So today i looked into one of the things she did, which was start running, and set a goal to do that myself. Now i know that i am not going to be able to start running flat out right away (i’m not that stupid): what she did was the Couch to 5k program, and today i did too (at the worst time of the day, too: two in the afternoon). What i read is that you should really jog it, and i tried, i really did. i started out too energetic, speedwalking for my warmup when i should have started at a slower pace, and used up too much energy at the beginning. It was a good start, but i know i’m not there yet; for one thing, i couldn’t run the full 60s straight, and had to slow down my walk periods, and for two or three of my run periods all i could do was speedwalk again. However, i did get a good workout, didn’t injure myself, and God was kind enough to bless me with a cool breeze once i started getting overheated.
This is my beginning point. i don’t want anyone to see me running, i don’t want a work out partner to bounce along with, i just want to focus on breathing and not breaking an ankle (lol). With fifteen and a half weeks until the end of year i might be able to get to my ultimate goal (that would be losing five pounds a week) but i am going to aim for about half of that weighing in at 200 pounds. Giving up Coca-Cola didn’t help me lose weight, but i am going to try to limit my intake. My goal is also to stop eating as much processed food and eat more natural and organic foods instead (which actually was also a goal for me last year, but i’m still working on it). Anyways, i need to take a shower, do some laundry, and get back to the homework.
i’ve lost 35 pounds, and have stayed here for a while, it’s time to make another great effort i guess. i walked the dogs today, and went longboarding, but i’m more recharged than i expected. Last time i went walking i was exhausted, this time i’m so uplifted. My goal is to lose another 25 pounds before the end of the summer, but we’ll see how it goes.
So i weighed myself this week, and now i’m down nearly forty pounds. i desperately need to get a new profile photo, cuz i’m sure that i don’t look the same way now as i did at Blume in Kansas City (which is my current one). My back is bothering me less and i have a ton of energy (in fact i’ve developed insomnia, which kinda stinks). Reaching the 200 mark and getting below it doesn’t feel quite so far away anymore. I can’t wait til i reach my goal!

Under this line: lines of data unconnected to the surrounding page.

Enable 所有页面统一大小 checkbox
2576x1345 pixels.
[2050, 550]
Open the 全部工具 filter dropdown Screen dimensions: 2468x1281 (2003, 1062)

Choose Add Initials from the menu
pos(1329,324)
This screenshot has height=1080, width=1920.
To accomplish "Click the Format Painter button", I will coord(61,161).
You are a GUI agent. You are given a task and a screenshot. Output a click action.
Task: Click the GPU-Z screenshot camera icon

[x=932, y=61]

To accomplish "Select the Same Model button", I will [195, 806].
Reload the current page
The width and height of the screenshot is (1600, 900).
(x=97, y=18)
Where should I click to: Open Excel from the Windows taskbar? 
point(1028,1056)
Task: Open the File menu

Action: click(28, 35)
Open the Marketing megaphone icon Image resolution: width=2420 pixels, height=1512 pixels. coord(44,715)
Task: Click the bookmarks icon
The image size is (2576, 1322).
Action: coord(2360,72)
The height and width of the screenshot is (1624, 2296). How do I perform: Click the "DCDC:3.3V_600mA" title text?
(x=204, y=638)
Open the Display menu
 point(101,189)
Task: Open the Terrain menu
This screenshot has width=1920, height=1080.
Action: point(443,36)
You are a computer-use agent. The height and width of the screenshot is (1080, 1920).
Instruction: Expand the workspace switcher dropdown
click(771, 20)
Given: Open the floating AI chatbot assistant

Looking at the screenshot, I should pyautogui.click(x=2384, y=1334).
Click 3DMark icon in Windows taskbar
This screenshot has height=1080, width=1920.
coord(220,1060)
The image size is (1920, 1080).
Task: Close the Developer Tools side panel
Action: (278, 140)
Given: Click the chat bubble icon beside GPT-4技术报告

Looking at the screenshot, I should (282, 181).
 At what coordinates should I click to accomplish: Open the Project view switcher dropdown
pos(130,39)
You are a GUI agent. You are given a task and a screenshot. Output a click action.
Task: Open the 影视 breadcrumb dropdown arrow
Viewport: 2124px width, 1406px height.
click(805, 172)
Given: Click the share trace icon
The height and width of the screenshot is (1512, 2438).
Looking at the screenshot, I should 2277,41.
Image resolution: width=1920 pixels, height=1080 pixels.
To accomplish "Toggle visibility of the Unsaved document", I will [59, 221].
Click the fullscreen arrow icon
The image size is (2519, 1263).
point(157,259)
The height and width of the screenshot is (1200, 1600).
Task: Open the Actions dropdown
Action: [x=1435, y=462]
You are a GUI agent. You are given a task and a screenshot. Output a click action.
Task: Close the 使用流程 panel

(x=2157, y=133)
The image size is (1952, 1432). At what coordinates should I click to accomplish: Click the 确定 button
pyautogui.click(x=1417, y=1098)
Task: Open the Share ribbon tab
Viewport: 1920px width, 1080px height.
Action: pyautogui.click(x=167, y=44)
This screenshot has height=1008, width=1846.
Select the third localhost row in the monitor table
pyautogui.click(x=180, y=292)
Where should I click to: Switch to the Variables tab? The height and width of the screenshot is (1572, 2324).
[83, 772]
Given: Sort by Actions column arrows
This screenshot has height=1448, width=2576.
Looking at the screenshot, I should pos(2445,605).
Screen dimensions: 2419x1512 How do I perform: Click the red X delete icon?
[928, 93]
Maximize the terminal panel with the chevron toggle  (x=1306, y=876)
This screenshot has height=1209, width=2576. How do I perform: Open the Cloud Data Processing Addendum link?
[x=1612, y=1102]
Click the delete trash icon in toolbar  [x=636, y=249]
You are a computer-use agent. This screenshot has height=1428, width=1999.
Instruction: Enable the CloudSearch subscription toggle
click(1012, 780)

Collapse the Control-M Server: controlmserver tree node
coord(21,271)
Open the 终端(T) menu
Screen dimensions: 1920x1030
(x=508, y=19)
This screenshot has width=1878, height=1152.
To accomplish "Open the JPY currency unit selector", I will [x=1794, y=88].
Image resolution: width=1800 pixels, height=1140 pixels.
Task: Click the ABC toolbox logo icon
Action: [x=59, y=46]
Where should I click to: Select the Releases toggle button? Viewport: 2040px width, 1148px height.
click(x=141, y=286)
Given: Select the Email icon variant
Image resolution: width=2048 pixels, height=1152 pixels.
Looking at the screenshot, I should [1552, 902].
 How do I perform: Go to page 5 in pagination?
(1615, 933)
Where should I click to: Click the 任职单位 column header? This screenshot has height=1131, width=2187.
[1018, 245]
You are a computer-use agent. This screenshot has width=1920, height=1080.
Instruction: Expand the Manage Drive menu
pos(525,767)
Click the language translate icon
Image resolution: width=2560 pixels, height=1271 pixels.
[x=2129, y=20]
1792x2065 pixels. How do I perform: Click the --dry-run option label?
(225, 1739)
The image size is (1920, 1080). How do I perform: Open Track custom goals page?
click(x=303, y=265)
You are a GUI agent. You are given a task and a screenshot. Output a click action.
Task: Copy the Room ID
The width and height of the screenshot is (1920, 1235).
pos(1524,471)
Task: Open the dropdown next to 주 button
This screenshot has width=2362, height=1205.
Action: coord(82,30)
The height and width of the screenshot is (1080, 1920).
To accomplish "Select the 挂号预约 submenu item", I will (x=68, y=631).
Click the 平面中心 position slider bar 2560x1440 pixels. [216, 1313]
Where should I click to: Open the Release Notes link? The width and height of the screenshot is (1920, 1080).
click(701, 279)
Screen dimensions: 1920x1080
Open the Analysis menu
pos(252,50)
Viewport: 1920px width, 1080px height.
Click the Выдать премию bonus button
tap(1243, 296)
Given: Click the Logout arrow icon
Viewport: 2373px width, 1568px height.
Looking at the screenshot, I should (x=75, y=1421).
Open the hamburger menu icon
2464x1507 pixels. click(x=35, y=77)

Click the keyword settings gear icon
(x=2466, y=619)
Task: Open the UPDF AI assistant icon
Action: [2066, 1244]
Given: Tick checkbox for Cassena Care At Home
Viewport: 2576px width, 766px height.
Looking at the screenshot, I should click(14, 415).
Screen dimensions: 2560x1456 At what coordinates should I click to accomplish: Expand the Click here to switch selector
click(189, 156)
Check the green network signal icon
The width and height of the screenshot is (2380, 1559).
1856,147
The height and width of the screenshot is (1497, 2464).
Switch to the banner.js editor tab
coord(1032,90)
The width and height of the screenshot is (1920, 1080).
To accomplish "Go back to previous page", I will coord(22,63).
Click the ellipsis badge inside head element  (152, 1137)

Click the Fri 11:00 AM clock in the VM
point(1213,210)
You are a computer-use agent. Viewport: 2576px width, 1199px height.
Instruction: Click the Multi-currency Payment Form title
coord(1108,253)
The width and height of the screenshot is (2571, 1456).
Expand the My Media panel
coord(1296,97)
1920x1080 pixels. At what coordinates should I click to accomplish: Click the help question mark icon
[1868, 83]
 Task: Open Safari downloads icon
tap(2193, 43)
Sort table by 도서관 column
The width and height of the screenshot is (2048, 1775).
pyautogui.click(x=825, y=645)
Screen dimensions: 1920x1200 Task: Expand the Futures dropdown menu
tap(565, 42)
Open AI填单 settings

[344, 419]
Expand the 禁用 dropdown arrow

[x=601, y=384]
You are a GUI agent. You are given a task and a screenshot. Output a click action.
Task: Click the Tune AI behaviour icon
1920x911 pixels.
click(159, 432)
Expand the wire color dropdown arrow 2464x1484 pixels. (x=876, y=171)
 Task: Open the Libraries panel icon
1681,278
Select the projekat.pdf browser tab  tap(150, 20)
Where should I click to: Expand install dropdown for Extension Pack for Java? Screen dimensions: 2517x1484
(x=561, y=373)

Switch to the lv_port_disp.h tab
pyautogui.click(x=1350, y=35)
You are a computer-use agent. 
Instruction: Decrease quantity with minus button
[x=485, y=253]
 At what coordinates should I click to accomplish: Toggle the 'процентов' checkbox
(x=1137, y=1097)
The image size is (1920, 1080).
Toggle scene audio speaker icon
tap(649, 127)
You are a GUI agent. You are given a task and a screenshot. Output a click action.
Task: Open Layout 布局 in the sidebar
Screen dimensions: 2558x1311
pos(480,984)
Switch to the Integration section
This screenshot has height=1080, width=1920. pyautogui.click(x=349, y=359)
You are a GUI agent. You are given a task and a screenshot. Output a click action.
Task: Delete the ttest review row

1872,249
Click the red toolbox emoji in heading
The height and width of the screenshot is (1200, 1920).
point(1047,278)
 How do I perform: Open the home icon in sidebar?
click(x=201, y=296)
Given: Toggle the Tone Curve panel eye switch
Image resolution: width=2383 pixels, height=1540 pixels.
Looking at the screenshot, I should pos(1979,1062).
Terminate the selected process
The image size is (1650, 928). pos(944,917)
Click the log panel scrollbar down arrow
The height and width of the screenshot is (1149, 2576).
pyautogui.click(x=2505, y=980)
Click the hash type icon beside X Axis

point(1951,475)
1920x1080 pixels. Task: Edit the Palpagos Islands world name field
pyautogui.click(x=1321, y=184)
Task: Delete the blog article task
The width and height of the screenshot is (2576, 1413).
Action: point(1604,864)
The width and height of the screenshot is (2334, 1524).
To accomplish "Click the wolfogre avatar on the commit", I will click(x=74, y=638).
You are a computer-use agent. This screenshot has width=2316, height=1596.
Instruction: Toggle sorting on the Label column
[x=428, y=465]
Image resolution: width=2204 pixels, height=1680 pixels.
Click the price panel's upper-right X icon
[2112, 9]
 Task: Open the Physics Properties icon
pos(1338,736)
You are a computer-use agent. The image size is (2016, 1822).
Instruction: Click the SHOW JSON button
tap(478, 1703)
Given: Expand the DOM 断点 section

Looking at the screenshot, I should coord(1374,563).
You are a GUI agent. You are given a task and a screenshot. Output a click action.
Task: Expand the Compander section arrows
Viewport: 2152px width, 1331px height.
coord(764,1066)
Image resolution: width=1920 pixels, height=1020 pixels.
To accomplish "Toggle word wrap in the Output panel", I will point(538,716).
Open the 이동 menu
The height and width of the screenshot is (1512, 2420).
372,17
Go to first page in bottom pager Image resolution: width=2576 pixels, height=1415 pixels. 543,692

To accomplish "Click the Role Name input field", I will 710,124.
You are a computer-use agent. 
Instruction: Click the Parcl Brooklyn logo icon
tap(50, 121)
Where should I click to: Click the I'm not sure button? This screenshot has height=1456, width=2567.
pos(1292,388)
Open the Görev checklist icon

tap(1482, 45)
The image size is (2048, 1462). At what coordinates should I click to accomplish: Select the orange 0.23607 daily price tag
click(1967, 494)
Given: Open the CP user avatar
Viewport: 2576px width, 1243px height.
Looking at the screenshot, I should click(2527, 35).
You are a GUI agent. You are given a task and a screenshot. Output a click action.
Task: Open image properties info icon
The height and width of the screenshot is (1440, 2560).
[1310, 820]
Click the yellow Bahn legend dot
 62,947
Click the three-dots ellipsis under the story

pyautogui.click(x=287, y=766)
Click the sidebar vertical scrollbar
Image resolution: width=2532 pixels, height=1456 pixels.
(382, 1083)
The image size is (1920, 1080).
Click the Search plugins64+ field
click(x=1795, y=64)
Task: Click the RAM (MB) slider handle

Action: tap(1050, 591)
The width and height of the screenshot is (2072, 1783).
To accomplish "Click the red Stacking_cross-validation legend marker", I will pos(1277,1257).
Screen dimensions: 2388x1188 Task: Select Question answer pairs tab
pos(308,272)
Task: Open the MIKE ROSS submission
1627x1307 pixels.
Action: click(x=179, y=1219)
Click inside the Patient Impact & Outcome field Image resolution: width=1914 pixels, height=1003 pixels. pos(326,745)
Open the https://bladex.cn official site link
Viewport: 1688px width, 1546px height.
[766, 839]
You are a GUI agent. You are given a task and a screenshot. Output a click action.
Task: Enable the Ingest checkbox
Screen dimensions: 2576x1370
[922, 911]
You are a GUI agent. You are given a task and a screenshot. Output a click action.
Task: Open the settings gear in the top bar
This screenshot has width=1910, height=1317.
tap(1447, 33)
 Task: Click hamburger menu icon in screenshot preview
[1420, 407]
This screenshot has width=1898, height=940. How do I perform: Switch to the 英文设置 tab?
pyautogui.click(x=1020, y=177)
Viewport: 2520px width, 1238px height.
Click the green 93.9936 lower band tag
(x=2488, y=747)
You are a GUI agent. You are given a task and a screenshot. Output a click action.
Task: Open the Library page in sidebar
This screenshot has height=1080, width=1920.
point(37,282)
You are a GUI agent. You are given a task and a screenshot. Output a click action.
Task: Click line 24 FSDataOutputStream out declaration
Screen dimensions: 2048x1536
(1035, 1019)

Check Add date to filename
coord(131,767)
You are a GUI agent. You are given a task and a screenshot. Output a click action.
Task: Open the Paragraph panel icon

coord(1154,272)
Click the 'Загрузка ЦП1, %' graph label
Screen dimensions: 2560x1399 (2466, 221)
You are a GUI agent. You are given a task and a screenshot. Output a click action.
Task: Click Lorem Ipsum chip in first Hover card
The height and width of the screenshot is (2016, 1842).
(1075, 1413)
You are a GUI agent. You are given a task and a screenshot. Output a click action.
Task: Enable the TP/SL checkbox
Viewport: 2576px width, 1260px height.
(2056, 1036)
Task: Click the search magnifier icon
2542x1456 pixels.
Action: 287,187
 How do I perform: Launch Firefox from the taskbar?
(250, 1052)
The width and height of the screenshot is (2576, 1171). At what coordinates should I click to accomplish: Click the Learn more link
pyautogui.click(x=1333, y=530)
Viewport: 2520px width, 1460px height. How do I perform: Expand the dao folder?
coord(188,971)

Last time i weighed myself it was another five pounds lost, but i wouldn’t be surprised if it’s getting closer to ten now. i’m going to wait another week to find out, though, because i don’t want to obsess about it. i’m now wearing pants that i haven’t fit into in over six months and am having to wear a belt with old pants. Hopefully by Christmas i’ll be able to get some old clothes out of storage and they will fit again (i haven’t been able to wear them in years). (:
Weighed myself today for the first time in over a month, and i have lost twenty pounds! i’ve lost at least two inches on my waist, i’m not sure how much elsewhere, and i can’t wait to lose more. I still feel too heavy and my back and legs are still bothering me, but it’s a start. i’m so happy, but really, really want to lose more.
i started walking every day and gained ten pounds, so now i need to lose 100 pounds, not 90. i can’t believe that i weighed 260, i’ve never broken 250 before. But i am making slow progress by trying to do something active and/or aerobic every day. i think that i’ve lost fifteen pounds (bringing me down to 245) but i’m not sure that i trust the scale (it’s a different one than the one i usually use). So i need to drink more water, continue to cut back on soft drinks and junk food, and make sure i exercise several times a week. i will do this, i will lose the weight if it kills me… i can’t keep living at this weight, it’s unreal and so not who i want to be / feel that i am inside. i don’t want to be skinny, i just want to be healthy, a little ripped if possible, like Michelle Rodriguez. But i have a long way to go.